Editors Dr. Maria Berghs (De Montfort University), Dr. Tsitsi Chatiaka (University of Zimbabwe) and Dr. Yahya El-Lahib (University of Calgary) are putting together a book proposal for Routledge illustrating disability activism in its current forms and needed future directions. We will provide a dedicated space to disability activists to give them a platform to illustrate their current practices and a platform to do this in a format of their choosing. We also want to illustrate some of the ways in which academics are engaging in activist practice to understand why and how this occurs. Lastly, we feel we need to learn from the ways in which disability activism is forming and will change or needs to change to combat the coming challenges of the 21st Century. How do you define activism? Does disability activism need to decolonise? What are the differing roles of pioneer and emerging activists in the north and south? What kinds of issues are of concern?
Topics of interest include but are not limited to:
-The links between models and theories to social changes as seen and understood by activists and academics: what works?

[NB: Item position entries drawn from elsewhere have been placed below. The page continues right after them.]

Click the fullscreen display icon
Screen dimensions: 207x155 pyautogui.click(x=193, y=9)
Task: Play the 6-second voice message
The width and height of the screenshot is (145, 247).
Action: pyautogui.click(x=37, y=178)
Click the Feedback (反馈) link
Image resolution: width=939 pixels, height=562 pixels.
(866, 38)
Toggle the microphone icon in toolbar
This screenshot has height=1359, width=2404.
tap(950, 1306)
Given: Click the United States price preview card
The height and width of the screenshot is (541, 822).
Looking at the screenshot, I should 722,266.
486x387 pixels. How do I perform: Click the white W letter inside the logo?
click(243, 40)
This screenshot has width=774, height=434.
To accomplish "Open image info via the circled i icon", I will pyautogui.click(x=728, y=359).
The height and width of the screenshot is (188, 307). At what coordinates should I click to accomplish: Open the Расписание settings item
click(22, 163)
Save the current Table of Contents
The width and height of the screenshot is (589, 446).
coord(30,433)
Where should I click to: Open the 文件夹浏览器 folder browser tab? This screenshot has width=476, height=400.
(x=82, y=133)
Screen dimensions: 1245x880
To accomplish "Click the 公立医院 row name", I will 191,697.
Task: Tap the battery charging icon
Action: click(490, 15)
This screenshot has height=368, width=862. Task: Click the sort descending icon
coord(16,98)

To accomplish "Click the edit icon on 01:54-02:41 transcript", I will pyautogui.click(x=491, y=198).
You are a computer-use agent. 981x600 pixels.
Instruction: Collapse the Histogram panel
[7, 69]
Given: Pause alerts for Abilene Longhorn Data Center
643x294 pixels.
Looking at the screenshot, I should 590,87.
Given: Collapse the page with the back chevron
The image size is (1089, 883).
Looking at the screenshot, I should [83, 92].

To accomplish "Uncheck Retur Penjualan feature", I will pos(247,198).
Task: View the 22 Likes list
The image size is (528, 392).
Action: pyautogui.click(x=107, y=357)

-The effects of neoliberal austerity measures and role of disabled people’s activism in the global north and south and links to influencing international and national policy
-Disability activism and links to academia, non-governmental organisations, multinationals and ensuring funding, restitution or reparations
-Perspectives from pioneer disability activists from the global north and south
-Decolonising disability activism, protesting ableism and rethinking human rights in the global south and north
-The experiences of disability activisms or emerging activisms that are not regularly given attention such as those of women, children and the elderly
-New tactics, issues and advocacy movements, emancipations and liberations
-Cyber-activism, the deep web and social media
-New health activisms around issues such as dementia or infectious diseases and links to ‘disability’, biological (dis)ableism and the new futures of genomics for disability lives
-Psychiatry, mad pride, mad studies, neurodiversity and survivor activism
-Rebellion, emancipation, political revolt and the roles of disability in peace movements and reconciliation
-Forced migration, refugee experiences and combating a disabling humanitarianism
-Involvement in accessibility, independence and inclusion movements in Indonesia, intersectionality to protests against university fees in South Africa or movements such as Black Lives Matter in the United States
-Far right movements, fascism and living under (dis) ableist dictatorships
-Interventions in disabled people’s lives and role of activism
-Disability activism incarcerated and imprisoned (i.e. prisons, day centres, orphanages, care homes etc).
-Art, culture, tourism and disability activism
-Political engagement, voting (Cripping the vote or making it accessible) and occupation of public spaces
Editors: Dr. Maria Berghs (De Montfort University), Dr. Tsitsi Chatiaka (University of Zimbabwe) and Dr. Yahya El-Lahib (University of Calgary)
We will be supported by an advisory board of activists who will ensure oversight of the activist contributions.
Please send your abstract submissions to: disabilityactivism@gmail.com
Abstracts should contain a title, a short paragraph (300 words) and some key words.